The whole thing is to go from being a data-reactive organisation to being a data-informed organisation.
Whenever I meet a Director, they always ask me, ‘What help do you need from me?’ I say, ‘If you can think of the information you need before making a decision, and we are providing you with that information, then we are doing our job.’
That is why I always like the term data-informed and these are the sentences I use to complete what a data-informed organisation is:
When it comes to infrastructure, it’s that data is collected, discoverable, reliable, understood, compliant and actionable.
When it comes to people, you understand that you have the right people with a good attitude to data. Data doesn’t make the decisions for you, so the people are so important.
Then you have the tools. You have to make sure you have the modern tools, because they make things easier.
You’ve got to make sure you understand the organisation, that you’re complimenting the experts, the practitioners, the coaches, the video analysts, the physical performance team.

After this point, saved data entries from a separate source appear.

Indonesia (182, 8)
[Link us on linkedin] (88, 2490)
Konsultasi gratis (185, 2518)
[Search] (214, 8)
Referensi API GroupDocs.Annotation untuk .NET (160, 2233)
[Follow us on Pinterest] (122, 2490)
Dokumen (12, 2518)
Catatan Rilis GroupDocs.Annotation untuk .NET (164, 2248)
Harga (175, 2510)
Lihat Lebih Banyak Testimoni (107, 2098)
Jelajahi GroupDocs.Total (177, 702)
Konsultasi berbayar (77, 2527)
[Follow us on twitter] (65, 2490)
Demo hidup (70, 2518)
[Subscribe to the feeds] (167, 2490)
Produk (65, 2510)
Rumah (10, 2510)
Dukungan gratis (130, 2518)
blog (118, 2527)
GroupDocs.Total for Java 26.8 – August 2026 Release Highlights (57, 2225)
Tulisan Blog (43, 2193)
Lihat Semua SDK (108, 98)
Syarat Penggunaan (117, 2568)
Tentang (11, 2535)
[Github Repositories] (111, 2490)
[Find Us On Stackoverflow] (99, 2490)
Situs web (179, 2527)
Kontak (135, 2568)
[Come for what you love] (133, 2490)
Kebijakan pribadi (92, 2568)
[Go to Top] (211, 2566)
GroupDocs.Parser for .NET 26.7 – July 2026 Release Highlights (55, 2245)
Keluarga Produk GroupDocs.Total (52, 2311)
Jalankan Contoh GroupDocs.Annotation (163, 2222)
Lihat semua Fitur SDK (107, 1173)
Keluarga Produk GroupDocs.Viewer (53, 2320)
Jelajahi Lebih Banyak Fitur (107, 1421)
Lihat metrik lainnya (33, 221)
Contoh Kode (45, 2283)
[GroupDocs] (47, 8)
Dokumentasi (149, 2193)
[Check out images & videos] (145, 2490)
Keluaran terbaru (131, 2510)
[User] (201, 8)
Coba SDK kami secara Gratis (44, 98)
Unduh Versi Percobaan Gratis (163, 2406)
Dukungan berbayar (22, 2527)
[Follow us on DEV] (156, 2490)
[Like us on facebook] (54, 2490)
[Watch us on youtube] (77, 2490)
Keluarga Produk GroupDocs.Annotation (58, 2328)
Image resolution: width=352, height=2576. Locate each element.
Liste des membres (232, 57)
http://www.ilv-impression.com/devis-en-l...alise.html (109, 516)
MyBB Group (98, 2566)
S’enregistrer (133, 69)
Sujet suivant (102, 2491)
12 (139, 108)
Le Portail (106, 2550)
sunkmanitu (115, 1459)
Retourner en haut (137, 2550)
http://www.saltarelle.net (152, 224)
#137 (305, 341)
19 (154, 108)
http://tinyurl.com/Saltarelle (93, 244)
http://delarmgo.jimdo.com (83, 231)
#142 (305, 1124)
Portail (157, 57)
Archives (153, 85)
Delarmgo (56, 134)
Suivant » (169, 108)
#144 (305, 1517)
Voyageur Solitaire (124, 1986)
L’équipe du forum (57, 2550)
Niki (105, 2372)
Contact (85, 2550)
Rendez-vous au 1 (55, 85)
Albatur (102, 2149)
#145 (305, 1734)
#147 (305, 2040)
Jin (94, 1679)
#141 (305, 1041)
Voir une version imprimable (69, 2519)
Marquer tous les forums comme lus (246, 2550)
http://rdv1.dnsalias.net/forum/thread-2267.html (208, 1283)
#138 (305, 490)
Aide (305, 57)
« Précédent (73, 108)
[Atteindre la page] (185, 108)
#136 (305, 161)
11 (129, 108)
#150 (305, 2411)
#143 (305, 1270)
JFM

Then you’re also creating processes that are scalable. If someone leaves the team, the processes shouldn’t stop. You should always try and keep that continuity and depend on those processes, it’s so important.
Infrastructure
When I say infrastructure, I mean the underlying pieces. For example, when you receive a report, what is computing that report? Where is that data coming from? Where is that data being stored?
There are about six key design principles I use:
Managed services: I try not to build anything in-house if there is a tool out there that can do it. The only important factor that I key in is whether this tool can be included in our private network.
What usually happens with managed services is they ask, ‘Send your data to us’, and I’m not really sure how it is secured.
So one of my key requirements is whatever tool we use, that we can spin it up in our network instead, because then I know everything is secure. Everything has code. I write a lot of code, I still do a lot of code reviews for my team, I do all the data modelling and things like that as well.
It’s important to have all the infrastructure defined as code too. Some of you guys will have heard of Terraform, which is a tool that will spin up your whole cloud infrastructure, all from code, so you are defining your infrastructure as code.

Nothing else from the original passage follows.